[Congressional Record Volume 164, Number 188 (Thursday, November 29, 2018)]
[Senate]
[Pages S7201-S7202]
From the Congressional Record Online through the Government Publishing Office [www.gpo.gov]
Yemen
Mr. RUBIO. Madam President, we saw yesterday that the vote on the
Yemen War Powers Resolution has brought to light the broader issue of
our alliance with Saudi Arabia. This is an issue that people have heard
a lot about, obviously, in the last few weeks with the murder of a
journalist, and the Yemen resolution vote has become a proxy over that
matter.
I have been outspoken in the past about why it matters that we speak
out strongly about and against the murder of this journalist,
Khashoggi, but also that we talk more broadly about what we need to do
about it and how it applies to our alliance with Saudi Arabia.
I want to tailor my comments today by briefly talking about exactly
what the implications are based on the questions I get from people.
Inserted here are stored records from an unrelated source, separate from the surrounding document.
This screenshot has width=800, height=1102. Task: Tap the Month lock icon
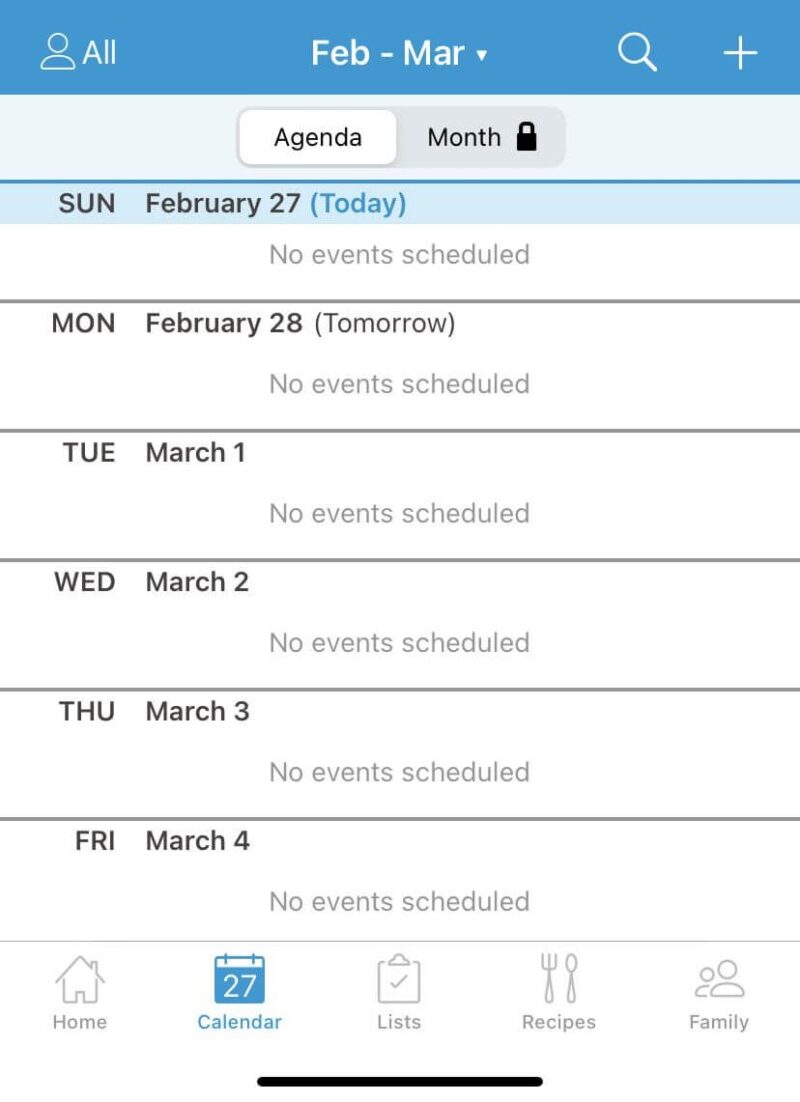coord(527,137)

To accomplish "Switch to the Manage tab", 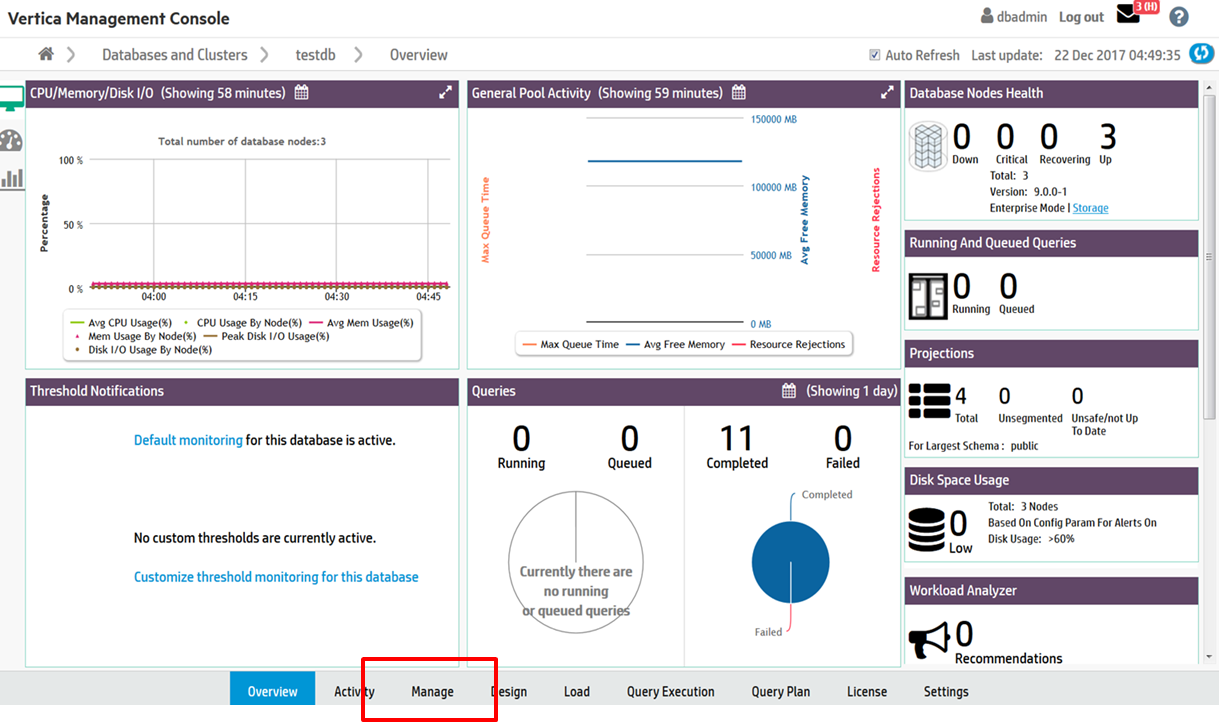I will point(432,691).
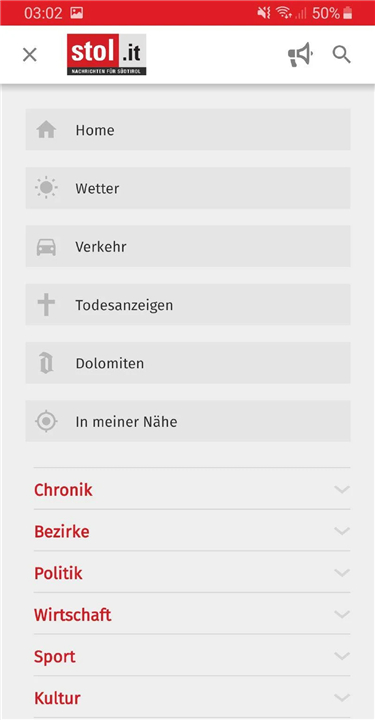The image size is (375, 720).
Task: Open the Todesanzeigen page
Action: point(188,305)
Why
does the murder of Khashoggi matter, and why should we care about it?
First, this is part of a pattern. The Crown Prince, who is
effectively governing Saudi Arabia now, has been continually testing
the limits of the world's patience and also the limits of our alliance.
There is a pattern here. We have seen it. He kidnapped, over 2 weeks,
the Prime Minister of Lebanon. He has fractured an alliance that once
existed with the Gulf Kingdoms. All of it has implications on U.S.
national security. So this is just one more escalation in a pattern of
testing the limits of our alliance.
Then there are human rights. Why do human rights matter? For a
practical reason, human rights matter. From a practical perspective,
when human rights are violated, the result is a humanitarian crisis, as
we have seen often around the world, which often leads to mass
migration.
Let me they tell you something else a violation of human rights leads
to: radicalization. When you violate a group of people, you mistreat
them and abuse them; you leave them ripe for radicalization--for a
radical group to come in and basically pull them in and say: We are the
ones with the power, the weapons, and willingness to fight. Join us to
go after your oppressors.
In fact, if you look at what is happening in Yemen, much of it and
the Houthis comes from years of abuses against the Shia. It doesn't
justify the radicalization, but it explains that, as it does what we
have seen in Iraq and in Syria.
Here is one other thing that happens with human rights abuses. The
abusers often get overthrown. Here is the problem. When an abusive
government that violates human rights gets overthrown, the people who
take over hate us because we have been supporting their abusers. These
are practical reasons why human rights matter.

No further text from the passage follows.